Health knowledge and news provided by doctors.

Talking With Your Teen Is Key To Preventing Teen Pregnancy

Armen Hareyan's picture

State health and workforce development officials are encouraging parents and teens across Wisconsin to talk about making responsible and healthy decisions to build on progress already made in reducing teen pregnancies. According to the Wisconsin Youth Sexual Behavior and Outcomes 1993-2007 report, the number of teen births age 15-19 decreased from 7,057 in 1993 to 6,008 in 2006.

"We are pleased with our overall progress, as well as our ability to help reduce disparities in teen pregnancy, but we still face challenges ahead, particularly with birth disparities for African Americans and Hispanics," said Department of Health and Family Services Secretary Karen Timberlake. "Community efforts help promote healthy decisions and these collaborative efforts can help reduce teen pregnancy - yet parents should know they play a crucial role in their teen's sexual activity decisions."

According to the Department of Workforce Development Secretary Roberta Gassman, "Teenage girls should be focused on the virtually unlimited education and career opportunities available to them, especially now with the Wisconsin Covenant and increasing financial aid. Unfortunately teen pregnancy severely limits these options and creates barriers to higher education, economic stability and upward mobility. That's why it is so important to educate all teens early about the need to make healthy decisions, avoid teen pregnancy, and look ahead to the opportunities awaiting them."

The National Day to Prevent Teen Pregnancy is May 7th. On that day, teens can take an online quiz called "How Do You Score" that presents them with real life scenarios involving sex and asks them to make a choice in how they'd handle the situation.

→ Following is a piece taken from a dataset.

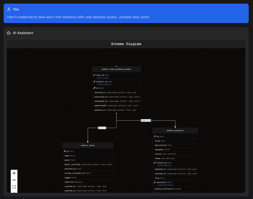The width and height of the screenshot is (253, 199).
Task: Click the link icon next to upsellId
Action: [155, 182]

The quiz is appropriate for teens ages 13 and up and is available at dhfs.wisconsin.gov.

Teenagers need accurate information and strong support systems in order to make healthy decisions. Parents are more influential than they think and clear, consistent communication may help your teen to make healthy decisions to avoid unwanted pregnancy. Parents should:

* Be clear about your own sexual values and attitudes.

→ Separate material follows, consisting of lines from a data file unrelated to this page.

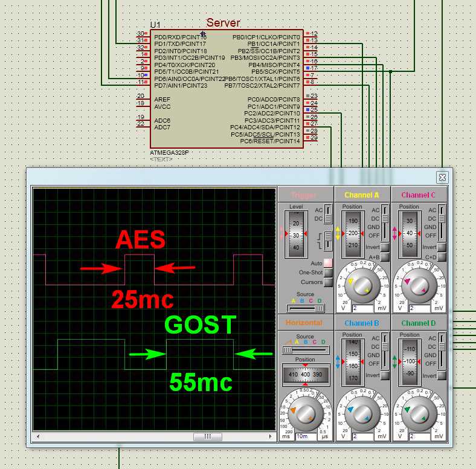Image resolution: width=476 pixels, height=469 pixels.
Task: Toggle the Cursors button
Action: pos(328,282)
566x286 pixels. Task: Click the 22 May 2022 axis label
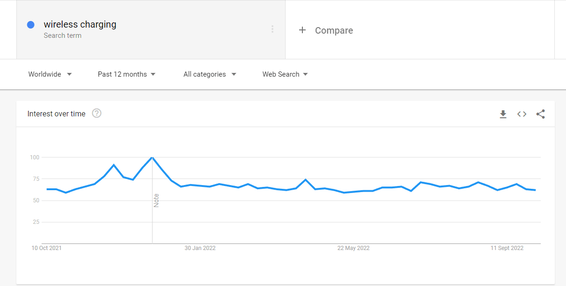pos(353,248)
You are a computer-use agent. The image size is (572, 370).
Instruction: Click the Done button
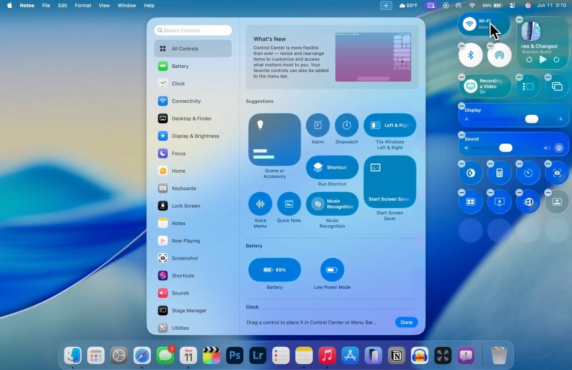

* Talk with your children early and often about sex - and be specific.

* Help your teenagers understand they have options for the future that are more attractive than early pregnancy and parenthood.

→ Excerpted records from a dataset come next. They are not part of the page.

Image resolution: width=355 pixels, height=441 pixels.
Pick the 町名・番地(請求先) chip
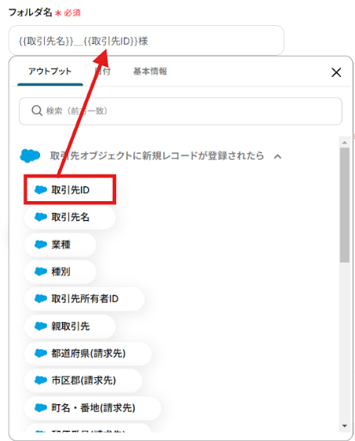pos(93,408)
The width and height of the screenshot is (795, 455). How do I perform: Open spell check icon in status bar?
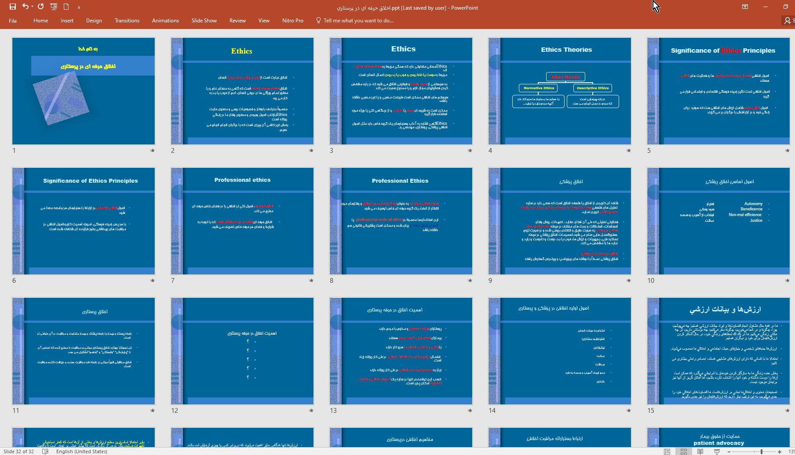45,451
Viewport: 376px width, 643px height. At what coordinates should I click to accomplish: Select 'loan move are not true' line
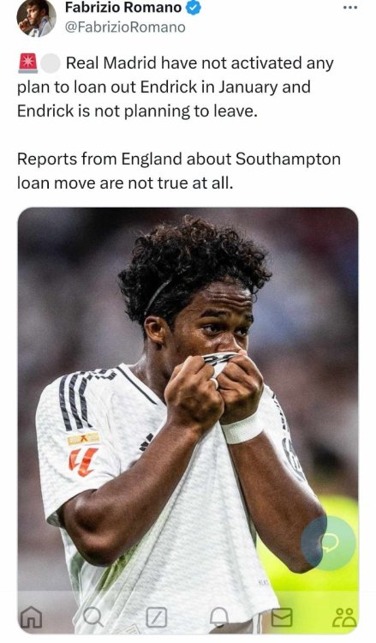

Follow eMaxHealth on YouTube, Twitter and Facebook.
Please, click to subscribe to our Youtube Channel to be notified about upcoming health and food tips.

* Let your children know that you highly value education.

It is realistic to assume that some teens will be sexually active. Therefore, it is important that they know the risks and how to protect themselves and their partner from pregnancy and diseases. Anyone who is sexually active can get sexually transmitted diseases (STDs) from intercourse, oral sex, anal sex and some forms of mutual masturbation.

The Department of Public Instruction has released the results of the 2007 Wisconsin Youth Risk Behavior Survey which notes that fewer students are having sex. Among students who are sexually active, more are abstaining longer before their first sexual intercourse experience and more youth are using condoms.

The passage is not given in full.